When I ran everything in my head, the business could not run without me. A day off meant a backlog. A new hire meant a week of me narrating tasks out loud. The fix was boring and it worked: write the standard operating procedures down, one repeatable task at a time.
This is the exact format I settled on after a lot of bad attempts.
One task, one page
A good SOP covers a single repeatable task end to end. Not "marketing." Not "onboarding." Something like "send the welcome email to a new customer" or "reconcile the weekly card statement." If you can't do the task in one sitting, it is two SOPs.
The five sections that actually get used
- Trigger — what starts this task. A new signup, a Monday morning, an invoice landing in the inbox.
- Owner — the role responsible, not a person's name. Roles outlive employees.
- Steps — numbered, in order, each starting with a verb. "Open the billing dashboard." "Filter by last 7 days." No paragraphs.
- Done looks like — the observable end state. "The customer shows as Active and got the receipt." This is what lets someone check their own work.
- If it breaks — the two or three things that go wrong most often and what to do.
That last section is the one people skip and the one that saves the most time. Half of every "quick question" interruption is a known edge case nobody wrote down.
Write it while you do it, not after
The cheapest time to write an SOP is the next time you do the task anyway. Open a doc, narrate each click as you make it, paste in the screenshot if the UI is fiddly. Fifteen minutes of friction now versus explaining it out loud five more times later.
Store them where the work happens
An SOP nobody can find is the same as no SOP. Keep them next to the tool they describe: a pinned doc in the billing folder, a linked page in the project tool, a short link in the team chat topic. If finding the SOP takes longer than guessing, people guess.
Review on a real cadence
Tasks drift. The dashboard moves a button, the vendor changes a form. Put a quarterly reminder to re-run each SOP exactly as written and fix whatever no longer matches. If it still works as written, you spent two minutes confirming it. If it doesn't, you just caught a silent failure before it cost you.
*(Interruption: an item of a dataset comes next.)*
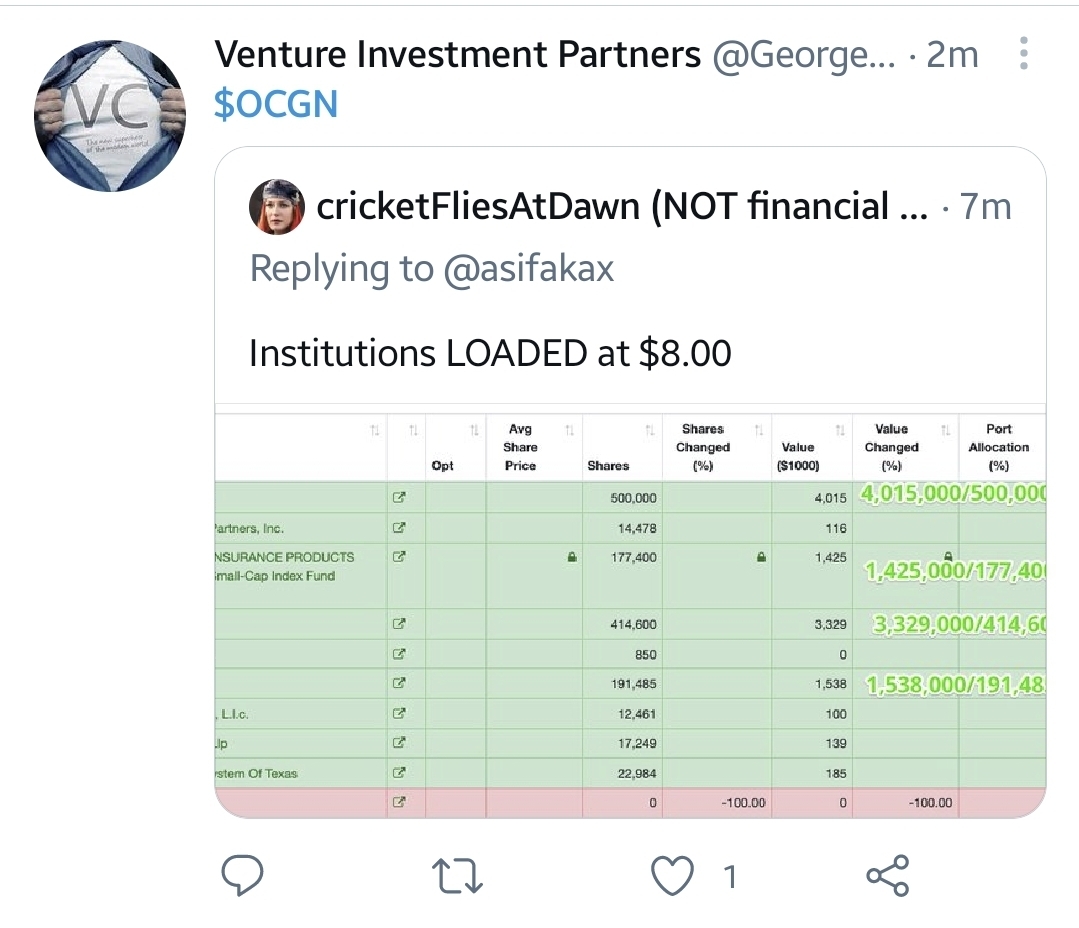
Task: Open the external link icon in the red row
Action: pyautogui.click(x=398, y=802)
Start with the three that hurt most
Don't try to document everything. List the tasks where an interruption costs you the most focus, pick the top three, and write those this week. Momentum from three working SOPs beats a perfect template you never fill in.
If you'd rather start from filled-in examples than a blank page, I packaged a set of ready-to-edit small business SOPs (onboarding, billing, support, hiring, weekly ops) you can adapt in an afternoon: https://orgdoc.gumroad.com/l/ofzwla
Top comments (0)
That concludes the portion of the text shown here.